CONSIGNE 1: Traduisez en anglais la phrase suivante du texte sur le parcours d’immigration du demandeur : « À deux reprises, le 13 décembre 1999 et le 16 janvier 2002, le demandeur s’est vu accorder un permis de travail d’un an. »

TEXTE SUPPORT:
-*-*-

I.          Contexte

[2]               Né en 1974, le demandeur est un citoyen de l’Ouzbékistan qui est entré au Canada au moyen d’un visa de visiteur le 5 avril 1999, date à laquelle remontent ses longs antécédents en matière d’immigration. Au fil des ans, le demandeur a présenté une demande d’asile, une demande d’examen des risques avant renvoi (ERAR) et une demande de résidence permanente fondée sur des considérations d’ordre humanitaire (CH). Les demandes ont été rejetées le 17 octobre 2000, le 24 septembre 2003 et le 25 septembre 2008, respectivement.

 

[3]               À deux reprises, le 13 décembre 1999 et le 16 janvier 2002, le demandeur s’est vu accorder un permis de travail d’un an. Le 17 août 2003, il a demandé un troisième permis de travail, mais il n’y était pas admissible parce qu’une mesure de renvoi avait été prise à son endroit par l’ASFC.

-*-*-

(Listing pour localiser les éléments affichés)

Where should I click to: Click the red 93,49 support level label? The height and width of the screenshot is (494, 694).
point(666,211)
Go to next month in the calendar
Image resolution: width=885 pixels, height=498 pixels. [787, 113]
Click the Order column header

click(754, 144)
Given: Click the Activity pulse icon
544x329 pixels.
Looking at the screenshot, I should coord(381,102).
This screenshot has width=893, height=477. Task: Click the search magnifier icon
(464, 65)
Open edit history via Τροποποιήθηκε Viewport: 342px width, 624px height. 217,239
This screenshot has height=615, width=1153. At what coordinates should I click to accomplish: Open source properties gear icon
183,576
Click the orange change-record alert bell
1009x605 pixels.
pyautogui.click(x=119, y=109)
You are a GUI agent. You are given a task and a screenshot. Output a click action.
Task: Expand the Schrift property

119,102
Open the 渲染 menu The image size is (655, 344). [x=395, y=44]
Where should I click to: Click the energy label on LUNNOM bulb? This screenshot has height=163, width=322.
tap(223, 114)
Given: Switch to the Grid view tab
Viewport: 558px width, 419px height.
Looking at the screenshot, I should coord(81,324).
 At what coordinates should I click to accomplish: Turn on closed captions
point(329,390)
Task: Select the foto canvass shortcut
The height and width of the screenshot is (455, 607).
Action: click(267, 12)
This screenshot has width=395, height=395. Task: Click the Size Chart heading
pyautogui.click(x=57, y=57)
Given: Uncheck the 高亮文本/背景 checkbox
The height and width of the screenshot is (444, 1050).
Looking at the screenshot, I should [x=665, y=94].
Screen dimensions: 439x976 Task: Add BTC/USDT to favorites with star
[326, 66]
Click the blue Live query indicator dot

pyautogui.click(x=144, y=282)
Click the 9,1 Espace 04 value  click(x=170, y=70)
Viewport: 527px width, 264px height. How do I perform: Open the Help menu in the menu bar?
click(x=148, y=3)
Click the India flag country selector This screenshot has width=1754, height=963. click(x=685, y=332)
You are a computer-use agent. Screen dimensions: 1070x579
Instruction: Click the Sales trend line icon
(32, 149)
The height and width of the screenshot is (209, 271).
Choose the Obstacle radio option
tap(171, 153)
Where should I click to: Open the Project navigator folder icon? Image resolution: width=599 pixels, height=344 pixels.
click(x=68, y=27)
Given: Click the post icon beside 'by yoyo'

-*-*-

CONSIGNE 2: Dans le listing, remplacez « calendar » par « planner » sans rien modifier d’autre, puis recopiez uniquement les lignes allant du début du listing jusqu’à celle qui contient « Image resolution: width=885 », incluse.

CORRIGÉ COMPLET 1: On two occasions, on December 13, 1999, and January 16, 2002, the applicant was granted a one-year work permit.

CORRIGÉ COMPLET 2:
Where should I click to: Click the red 93,49 support level label? The height and width of the screenshot is (494, 694).
point(666,211)
Go to next month in the planner
Image resolution: width=885 pixels, height=498 pixels. [787, 113]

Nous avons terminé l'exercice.